Every AI interaction during backtesting is recorded as a decision event in Keeptrusts. The audit trail includes:

  • Timestamp — When the AI query was made
  • Policy decisions — Which policies were evaluated and their outcomes
  • Model used — Provider and model version
  • Request hash — Deterministic hash for reproducibility verification
  • Team/user — Who initiated the backtest

Use the console Events page to review backtest audit trails by filtering on the backtest metadata category.

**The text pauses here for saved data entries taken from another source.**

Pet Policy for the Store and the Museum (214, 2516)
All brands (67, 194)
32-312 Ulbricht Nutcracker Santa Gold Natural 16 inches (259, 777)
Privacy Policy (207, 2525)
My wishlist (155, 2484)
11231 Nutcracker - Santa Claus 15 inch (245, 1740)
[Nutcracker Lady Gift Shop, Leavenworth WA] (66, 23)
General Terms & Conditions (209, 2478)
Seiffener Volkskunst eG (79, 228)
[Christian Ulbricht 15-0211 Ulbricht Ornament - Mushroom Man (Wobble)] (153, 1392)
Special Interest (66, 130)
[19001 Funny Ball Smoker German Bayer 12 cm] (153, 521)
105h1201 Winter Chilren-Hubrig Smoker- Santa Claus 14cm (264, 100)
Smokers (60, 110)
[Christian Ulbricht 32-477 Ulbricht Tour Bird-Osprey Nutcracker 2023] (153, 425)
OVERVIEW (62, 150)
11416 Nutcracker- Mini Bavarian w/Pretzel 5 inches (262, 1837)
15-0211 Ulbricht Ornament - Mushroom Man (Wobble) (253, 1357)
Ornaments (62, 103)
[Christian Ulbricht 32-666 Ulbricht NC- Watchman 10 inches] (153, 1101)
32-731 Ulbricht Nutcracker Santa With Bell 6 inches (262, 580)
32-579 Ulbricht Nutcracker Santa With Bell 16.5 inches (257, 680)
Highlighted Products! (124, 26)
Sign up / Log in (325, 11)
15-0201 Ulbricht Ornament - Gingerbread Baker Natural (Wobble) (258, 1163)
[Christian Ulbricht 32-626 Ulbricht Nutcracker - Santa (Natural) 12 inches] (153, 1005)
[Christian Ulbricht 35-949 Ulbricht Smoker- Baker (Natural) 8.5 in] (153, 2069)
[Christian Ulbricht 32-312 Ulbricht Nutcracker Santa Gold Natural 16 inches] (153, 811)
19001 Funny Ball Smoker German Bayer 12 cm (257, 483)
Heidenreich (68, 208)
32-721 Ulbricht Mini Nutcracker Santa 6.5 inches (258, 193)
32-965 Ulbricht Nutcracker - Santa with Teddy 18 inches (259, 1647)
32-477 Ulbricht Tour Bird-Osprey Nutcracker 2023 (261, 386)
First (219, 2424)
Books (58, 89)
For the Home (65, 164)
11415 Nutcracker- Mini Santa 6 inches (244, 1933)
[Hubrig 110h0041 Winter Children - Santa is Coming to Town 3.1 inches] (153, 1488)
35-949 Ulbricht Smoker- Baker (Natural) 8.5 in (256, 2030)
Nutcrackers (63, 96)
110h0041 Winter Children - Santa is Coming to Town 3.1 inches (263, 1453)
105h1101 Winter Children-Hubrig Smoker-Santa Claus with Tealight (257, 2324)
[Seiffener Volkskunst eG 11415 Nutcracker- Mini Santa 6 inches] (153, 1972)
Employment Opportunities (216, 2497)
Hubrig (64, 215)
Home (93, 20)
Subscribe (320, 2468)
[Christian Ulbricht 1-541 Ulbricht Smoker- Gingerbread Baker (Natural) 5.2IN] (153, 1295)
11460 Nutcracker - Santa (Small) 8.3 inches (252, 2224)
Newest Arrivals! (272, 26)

Validating Backtest Integrity

Build automated checks to verify backtest governance compliance:

import json
import subprocess

def validate_backtest_integrity(backtest_id: str) -> dict:
"""Validate that a backtest run complied with governance policies."""
result = subprocess.run(
[
"kt", "events", "list",
"--filter", f"metadata.backtest_id={backtest_id}",
"--format", "json",
],
capture_output=True,
text=True,
)
events = json.loads(result.stdout)

blocked = [e for e in events if e.get("decision") == "block"]
escalated = [e for e in events if e.get("decision") == "escalate"]

return {
"backtest_id": backtest_id,
"total_queries": len(events),
"blocked_count": len(blocked),
"escalated_count": len(escalated),
"compliant": len(blocked) == 0,
"requires_review": len(escalated) > 0,
}

report = validate_backtest_integrity("bt-2024-q2-vol-regime")
print(json.dumps(report, indent=2))

Regulatory References

  • SR 11-7 Section V — Outcome analysis and backtesting requirements
  • MiFID II RTS 6 Article 5 — Testing of algorithmic trading systems
  • Basel FRTB — Backtesting framework for internal models
  • SEC Rule 15c3-5(c)(1) — Pre-trade risk controls documentation

Next steps

For AI systems

  • Canonical terms: Keeptrusts gateway, backtesting governance, time-series isolation, look-ahead bias prevention, backtest audit trail.
  • Key config/commands: policy-config.yaml with block-raw-timeseries-export and enforce-date-boundary policies; kt gateway run --policy-config policies/backtest-isolation.yaml; kt events list --filter "metadata.log_category=backtest".
  • Best next pages: Risk Model Validation, Model Risk Management, Quant Research Isolation.

For engineers

  • Prerequisites: Running Keeptrusts API instance, gateway binary (kt), Python 3.10+ for the GovernedBacktester wrapper.
  • Deploy a dedicated backtest gateway on port 41005 with temporal boundary policies, then route your backtesting framework through it.
  • Validate with: kt events list --filter "metadata.log_category=backtest" --since 1d --format json to confirm events are captured; run validate_backtest_integrity() to check for blocked/escalated queries.
  • Adjust enforce-date-boundary regex annually to match the current year cutoff.

For leaders

  • Addresses SR 11-7 Section V (outcome analysis), MiFID II RTS 6 Article 5 (algorithmic trading testing), and Basel FRTB backtesting mandates.
  • Prevents costly regulatory findings from look-ahead bias or non-reproducible backtest results.
  • Governance data retention for backtests is set to 2,555 days (7 years) to meet examination timelines.
  • Separate backtest gateway instances can run alongside production gateways without shared policy interference.